Ulaşım masraflarına rağmen, Ruandalı çiftçiler iyi durumda. Yıkama istasyonu programları ile anlaşma yaparak ham kahve kirazı mahsullerini bu istasyonlara veren birçok çiftçi gelirlerinin iki katından fazla olduğunu gördü. Ek olarak, ilk Ruanda Kahve Mükemmellik Kupası 2008’de düzenlendi ve o zamandan beri ülkenin olağanüstü Bourbon kahveleri ilgi toplamaya devam etti.

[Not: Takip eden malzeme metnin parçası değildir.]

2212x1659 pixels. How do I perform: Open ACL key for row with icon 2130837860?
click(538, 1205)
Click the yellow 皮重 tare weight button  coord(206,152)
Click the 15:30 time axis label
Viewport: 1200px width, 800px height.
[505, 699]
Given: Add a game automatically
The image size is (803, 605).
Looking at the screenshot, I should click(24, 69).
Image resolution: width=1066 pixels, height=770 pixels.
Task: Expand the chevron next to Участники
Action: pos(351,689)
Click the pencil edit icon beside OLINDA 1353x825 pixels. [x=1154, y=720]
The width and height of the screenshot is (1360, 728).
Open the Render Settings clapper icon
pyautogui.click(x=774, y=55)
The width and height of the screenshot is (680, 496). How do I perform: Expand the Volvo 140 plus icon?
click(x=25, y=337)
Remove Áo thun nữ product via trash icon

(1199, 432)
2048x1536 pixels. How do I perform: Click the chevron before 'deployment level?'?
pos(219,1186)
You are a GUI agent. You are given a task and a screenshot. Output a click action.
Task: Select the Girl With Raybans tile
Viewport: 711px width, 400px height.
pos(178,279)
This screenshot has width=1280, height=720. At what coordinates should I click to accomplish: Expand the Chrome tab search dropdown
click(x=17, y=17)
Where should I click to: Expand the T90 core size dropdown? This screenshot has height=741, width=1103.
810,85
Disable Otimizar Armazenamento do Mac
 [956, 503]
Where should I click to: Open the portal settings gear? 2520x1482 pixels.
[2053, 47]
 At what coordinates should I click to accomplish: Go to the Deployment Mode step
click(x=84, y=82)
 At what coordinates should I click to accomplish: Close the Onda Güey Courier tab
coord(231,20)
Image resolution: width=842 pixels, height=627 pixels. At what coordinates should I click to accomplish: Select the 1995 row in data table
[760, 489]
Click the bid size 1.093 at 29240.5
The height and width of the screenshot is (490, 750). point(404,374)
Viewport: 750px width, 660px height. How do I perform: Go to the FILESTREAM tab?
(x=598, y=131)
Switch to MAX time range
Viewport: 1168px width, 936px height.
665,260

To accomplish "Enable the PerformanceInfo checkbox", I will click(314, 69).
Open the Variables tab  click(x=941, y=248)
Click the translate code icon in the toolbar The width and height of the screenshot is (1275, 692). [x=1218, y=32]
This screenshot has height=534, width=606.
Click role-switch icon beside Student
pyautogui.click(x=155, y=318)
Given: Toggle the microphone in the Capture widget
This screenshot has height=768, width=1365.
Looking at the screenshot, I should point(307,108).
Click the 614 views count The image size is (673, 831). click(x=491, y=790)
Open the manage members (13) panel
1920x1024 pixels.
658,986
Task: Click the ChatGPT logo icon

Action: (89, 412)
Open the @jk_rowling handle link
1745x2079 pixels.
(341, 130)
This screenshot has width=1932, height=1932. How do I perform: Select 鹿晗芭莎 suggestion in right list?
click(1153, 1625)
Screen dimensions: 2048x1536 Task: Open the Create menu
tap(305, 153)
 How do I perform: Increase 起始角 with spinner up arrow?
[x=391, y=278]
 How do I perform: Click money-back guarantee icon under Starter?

Toplumsal Cinsiyet Eşitliği İçin Atılımlar

Ruanda, toplumsal cinsiyet eşitliğinde önemli gelişmeler gördü ve kahve bu ilerlemelerde rol oynadı.Sömürge yönetimi döneminde Avrupalı ​​yöneticilerin cinsiyet varsayımları nedeniyle, kadınlar daha önce tarım üzerindeki kontrollerini kaybederken, günümüzde tarımda bir miktar özerklik kazanmaya başlıyorlar. Kadınlara hitap eden ve çiftçilik için gerekli araç ve bilgilerle kendilerini donatmalarına yardımcı olmaya odaklanan yeni girişimler, kadınların kendilerini görme ve çevrelerindeki dünyayla etkileşim kurma biçimlerini değiştiriyor.

Henüz Çözülememiş Hasarlı Tane Problemi (Patates Kokulu Hasarlı Taneler)

Burundi ve Ruanda kahvelerine özgün bir hasarlı kahve tanesidir. Orijinal adı “Potato Defect”.Bu taneler tanımlanamamış bir bakterinin Kahve Kirazının derisinden içine girip hoş olmayan toksin üretmekte. Bu toksinin sağlığa her hangi bir zararı bulunmamaktadır. Tek sorun bu hasarın göz ile ayırt edilmesinin zor olması ve kahvenin kavrulmasından sonra öğütme aşamasında fark edilebilir olmasıdır. Öğütülmesi ile ortaya taze patatesi soyarken ortaya çıkan hoş olmayan bir kokunun dağılması ile fark edilebilmektedir. Aynı zamanda bu hasarlı tane sadece belli başlı kahve çekirdeklerini etkilemekte, bir çuvalın için bu hasarlı tane ile karşılaşmanız, tüm çuvaldaki kahvelerin hasarlı tanelere maruz kalmış anlamına gelmez.

 

Bu tanelerin yok edilip ortadan kaldırılması zor. Kahve hasattı sırasında veya kahve sınıflandırılma işleminde bu kahve çekirdeklerinin tümünü belirleyebilmek imkânsız gibi. Ancak son kontrollerde elle ayıklama yöntemiyle hasarlı çoğu tane ayıklansa da yine de %100 temizlenmesi imkansız gibi. Uluslararası normlarda 60 kg lık bir çuvalda %1 oranında (600 gr) hasarlı tane bulunması normal kabul edilmiştir. 

 

Öğütme işleminde yayılan koku ile bu hasara maruz kalmış kahve çekirdekleri belirlenebilmekte olması işi zorlaştırmakta. Öğütme esnasında bu kokuyu fark etmeniz halinde öğüttüğünüz kahve çekirdeklerini atıp tekrardan başka kahve çekirdeği öğütmeniz, en basit çözüm. Bu hasarı engellemek için çeşitli araştırmalara başlanmış durumda. Bu hasara rağmen, kalitesinden dolayı Ruanda kahvesinin, nitelikli kahve sektöründe saygın bir yeri bulunmaktadır.